Judges do not have it easy. They have exploding caseloads and fewer and fewer dollars every year to deal with them. But at what point did the convenience of the court’s calendar start not just to overshadow the rights of the defendants and the needs of the victims and witnesses, but to completely consume it? Doing anything to disrupt the court’s calendar — whether it be by filing a motion requesting an evidentiary hearing, seeking an adjournment, or (gasp!) a defendant who actually exercises his right to a trial — causes a meltdown.

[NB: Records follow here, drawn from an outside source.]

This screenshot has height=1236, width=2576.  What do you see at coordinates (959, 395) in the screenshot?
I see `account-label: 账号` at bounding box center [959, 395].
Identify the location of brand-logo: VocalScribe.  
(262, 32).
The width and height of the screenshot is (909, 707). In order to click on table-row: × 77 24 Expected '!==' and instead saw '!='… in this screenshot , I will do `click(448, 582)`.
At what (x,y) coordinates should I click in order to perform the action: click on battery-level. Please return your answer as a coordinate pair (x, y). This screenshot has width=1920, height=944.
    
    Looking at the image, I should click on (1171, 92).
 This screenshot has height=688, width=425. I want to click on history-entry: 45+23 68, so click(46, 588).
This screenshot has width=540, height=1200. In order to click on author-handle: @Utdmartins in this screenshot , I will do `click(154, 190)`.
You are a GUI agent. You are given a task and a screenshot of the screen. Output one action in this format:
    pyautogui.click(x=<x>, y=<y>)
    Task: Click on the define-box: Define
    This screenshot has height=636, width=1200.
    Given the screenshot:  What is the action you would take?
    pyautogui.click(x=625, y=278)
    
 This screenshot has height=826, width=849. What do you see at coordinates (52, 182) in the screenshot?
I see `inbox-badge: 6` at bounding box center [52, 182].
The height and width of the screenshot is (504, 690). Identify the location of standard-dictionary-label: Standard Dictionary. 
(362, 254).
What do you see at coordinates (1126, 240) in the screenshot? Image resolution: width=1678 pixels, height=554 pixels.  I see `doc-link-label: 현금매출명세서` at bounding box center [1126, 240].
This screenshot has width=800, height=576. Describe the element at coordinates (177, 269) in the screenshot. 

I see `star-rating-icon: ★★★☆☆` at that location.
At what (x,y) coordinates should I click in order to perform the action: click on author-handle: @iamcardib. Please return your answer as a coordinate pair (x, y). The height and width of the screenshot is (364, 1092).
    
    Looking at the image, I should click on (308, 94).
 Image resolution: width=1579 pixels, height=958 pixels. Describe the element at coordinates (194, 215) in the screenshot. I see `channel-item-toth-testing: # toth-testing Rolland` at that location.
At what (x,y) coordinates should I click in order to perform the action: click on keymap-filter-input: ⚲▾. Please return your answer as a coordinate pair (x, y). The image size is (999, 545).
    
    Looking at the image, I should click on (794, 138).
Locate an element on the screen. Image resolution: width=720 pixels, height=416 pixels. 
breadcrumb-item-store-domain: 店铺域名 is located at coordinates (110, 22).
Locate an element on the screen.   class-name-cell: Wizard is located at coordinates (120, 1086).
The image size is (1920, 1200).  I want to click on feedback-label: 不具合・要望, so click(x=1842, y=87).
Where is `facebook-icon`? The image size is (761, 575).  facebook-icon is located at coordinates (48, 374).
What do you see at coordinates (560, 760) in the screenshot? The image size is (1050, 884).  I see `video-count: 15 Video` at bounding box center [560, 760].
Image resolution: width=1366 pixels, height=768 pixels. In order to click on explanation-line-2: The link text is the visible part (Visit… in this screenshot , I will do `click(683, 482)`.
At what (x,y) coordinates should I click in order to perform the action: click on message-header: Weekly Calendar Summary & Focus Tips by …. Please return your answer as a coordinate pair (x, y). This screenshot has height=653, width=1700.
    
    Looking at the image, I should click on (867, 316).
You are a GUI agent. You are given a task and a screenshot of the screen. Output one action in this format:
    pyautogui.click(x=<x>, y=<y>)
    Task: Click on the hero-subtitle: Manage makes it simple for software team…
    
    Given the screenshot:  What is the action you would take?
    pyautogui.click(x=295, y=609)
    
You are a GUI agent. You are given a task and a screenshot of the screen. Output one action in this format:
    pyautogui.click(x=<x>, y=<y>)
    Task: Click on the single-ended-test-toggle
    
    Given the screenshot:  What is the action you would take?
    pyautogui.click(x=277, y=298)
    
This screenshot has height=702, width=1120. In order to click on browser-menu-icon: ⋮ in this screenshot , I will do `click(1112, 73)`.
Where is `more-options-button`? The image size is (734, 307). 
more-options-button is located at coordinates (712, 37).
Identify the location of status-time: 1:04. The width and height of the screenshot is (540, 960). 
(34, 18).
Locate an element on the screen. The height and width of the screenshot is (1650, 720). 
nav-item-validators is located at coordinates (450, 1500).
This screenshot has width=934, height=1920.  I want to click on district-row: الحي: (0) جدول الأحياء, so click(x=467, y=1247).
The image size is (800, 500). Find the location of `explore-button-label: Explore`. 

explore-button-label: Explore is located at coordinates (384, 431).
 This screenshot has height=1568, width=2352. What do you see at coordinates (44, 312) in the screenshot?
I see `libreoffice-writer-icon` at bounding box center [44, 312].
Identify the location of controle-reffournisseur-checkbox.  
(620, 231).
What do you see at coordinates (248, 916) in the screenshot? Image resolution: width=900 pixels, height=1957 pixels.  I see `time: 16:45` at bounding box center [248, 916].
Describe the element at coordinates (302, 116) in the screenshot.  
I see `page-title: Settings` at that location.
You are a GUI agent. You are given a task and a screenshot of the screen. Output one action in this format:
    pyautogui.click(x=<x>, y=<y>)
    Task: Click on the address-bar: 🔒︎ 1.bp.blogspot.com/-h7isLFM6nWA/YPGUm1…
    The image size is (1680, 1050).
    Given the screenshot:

Recently, while waiting for my case to be called, I watched a judge grill a defendant at his final pretrial hearing about why he wanted a trial. “What is it you think your lawyer can do for you?” the judge asked, reminding the defendant that he had already confessed. But how does the judge know that? Because the state alleged it when the parties were discussing witnesses? There are lots of reasons people confess, if that is in fact what he did. And so what if he did confess; maybe his defense wasn’t that he didn’t do it, but that he was privileged to act in a particular way. I have no idea — I just saw a five-minute final pretrial hearing. But I was outraged that the defense attorney stood silent and let his client be questioned. The answer to the judge’s question is simple: the client wants a trial so he gets a trial. Why should never figure into it.

That sort of questioning has no place in a courtroom. It’s abhorrent. It’s unconstitutional. It’s uncivil.

Judges are under enormous pressure, but so is everyone else. A defendant exercising his rights by actively defending against the serious charges against him, should not be the cause of incivility. It should be celebrated.